Strugglepuss Thu 08-Jul-21 10:49:16

@GrandmaBatty ... At no stage have I said I will tell him. What I did say was that he will remain a friend. You clearly have no experience of dementia or the emotional toll it takes on the carer or spouse. I have never cheated on my husband. He's jolly lucky I am standing by him under the circumstances. Have you never known men that you could call a friend? And just friends as in penfriends is all we have been. Things have moved on. When we used to have penfriends we now have online friends. I have made wonderful friends on the internet, both men and women. The only company I could enjoy as my husband didn't seem to think it was normal to socialise and have friends. It is only since my husband went into care, cannot hold a lucid conversation and can't remember anything that I have become closer to my online friend as we have much in common with our individual situations. Only a person with a spouse with dementia knows what it's like.

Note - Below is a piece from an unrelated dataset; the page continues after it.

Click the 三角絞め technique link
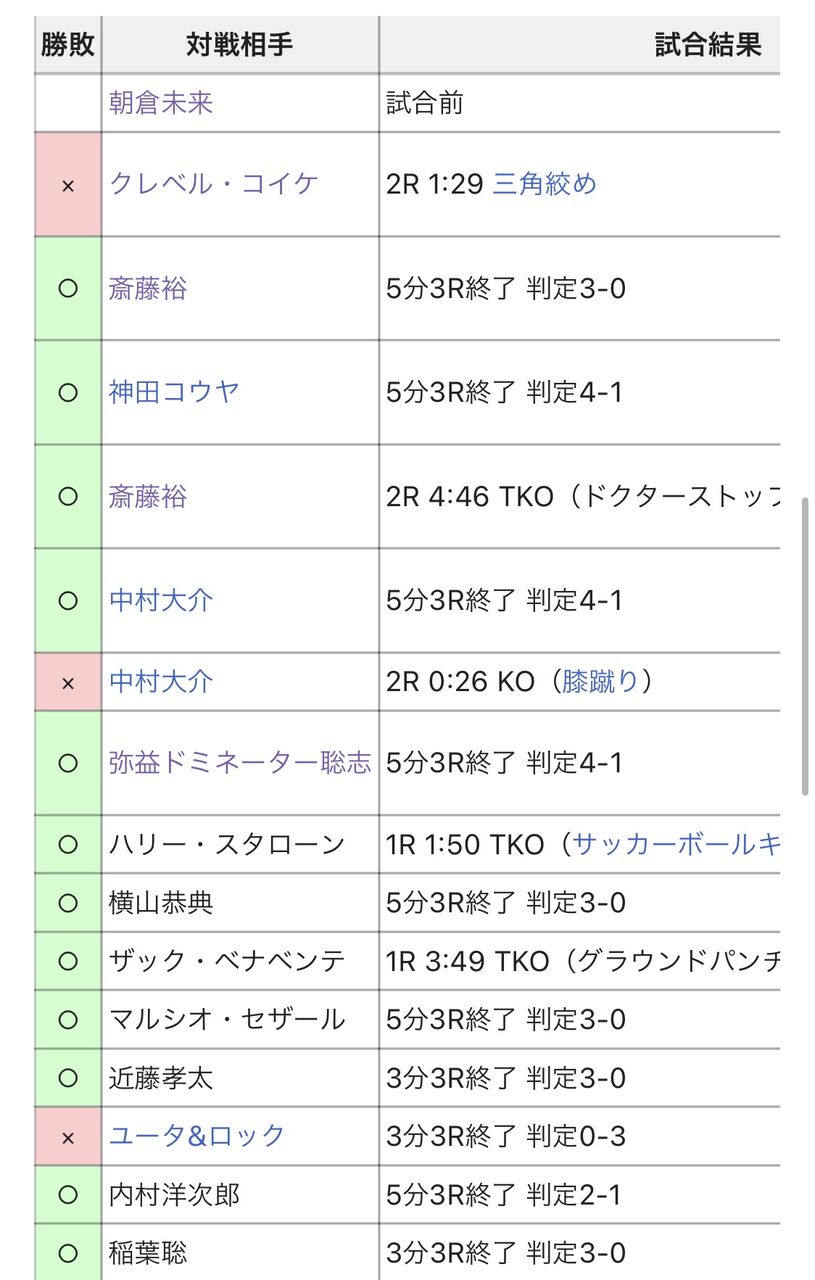The height and width of the screenshot is (1280, 815). tap(545, 183)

timetogo2016 Thu 08-Jul-21 09:44:43

No,it will spoil the friendship you have built up.
And tbh neither of you really know eachother properly,you are sort of penfriends imo.

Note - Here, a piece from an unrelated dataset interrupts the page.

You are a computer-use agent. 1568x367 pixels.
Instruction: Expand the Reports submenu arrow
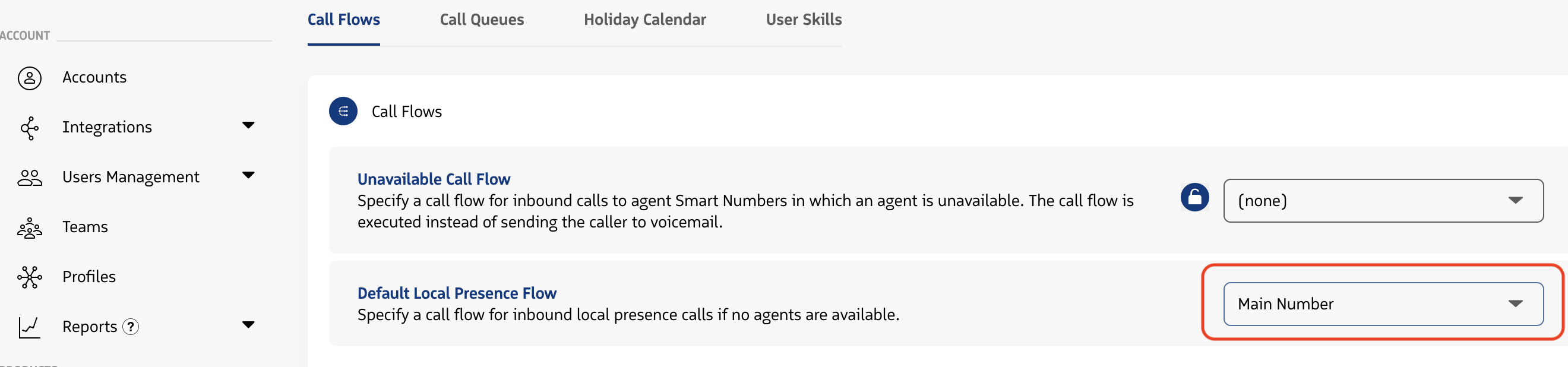[248, 325]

Polarbear2 Thu 08-Jul-21 09:39:08

Oh ok then. Go for it. Tell him. But be prepared to lose him as a friend. Your story is sad -and a little confused- but you have a chance now to move forward. Just don’t burn any houses down tho in the process. Good luck.

Mollygo Thu 08-Jul-21 09:10:07

Should you tell him that your emotions are coming engaged? Yes as long as you’re prepared for an outcome you may not want.
If you enjoy your long distance supportive friendship I’d go with what BlueBelle says above and continue that long distance whilst trying to develop your life closer to home.

MawBe Thu 08-Jul-21 08:18:37

I wonder if I have got this right, so bear with me
You have been married for 49 years and met this man online 20 years ago. And this led to an online “relationship” ? May I ask how you met?
About 16 years ago your husband started cheating on you and at some point after that started showing symptoms of dementia
9 months ago things got so bad he entered the secure unit of a care home.
Your online friends wife also suffers from dementia and you have found sympathy and comfort as well as understanding from him.
He looks after his wife at home but has invited you to visit and stay - in what capacity? I wonder what his wife makes of these video calls in her presence?
I can’t see how you can say you each “ love your partner dearly ” especially after what you have said about your husbands infidelity and , keeping you “under lock and key” implying coercive control.
This is a romantic fantasy - probably harmless but one it seems you have been indulging while married to your husband and while he still lived at home Is there any coincidence in the timing of meeting this man on line and your husbands infidelity, or even early symptoms of dementia?
Yes you were lonely, yes the other man was sweet and sympathetic but be realistic, this is going nowhere
Tell him you love him? He loves his wife and cares for her home- what are you trying to do?
So at best a long distance crush, as I said, a romantic fantasy, but potentially destructive of their marriage.
At worst you may yet be being “played” for every penny you have. Video calls, photographs - these can all be faked.
You sound vulnerable, lonely, somewhat adrift and I hope you an make a new life for yourself after your move.
But this “romance” is not a life raft - and he could well be a shark.

NanKate Thu 08-Jul-21 08:17:21

Thank you for explaining your situation Strugglepuss I had misunderstood the situation, my apologies. ?

nadateturbe Thu 08-Jul-21 07:58:51

You've had a sad lonely life Strugglepuss wirh your husband. I hope you have a better time when you move.

Woodmouse Thu 08-Jul-21 07:55:36

OP, you have my sympathy. You have asked a question and received lots of answers. I truly believe that under the circumstances you will do what you want to do. Perhaps your heart will ultimately rule your head and you will eventually tell your friend how you feel. Perhaps this may never happen. Whatever happens, I wish you luck and a good life to come.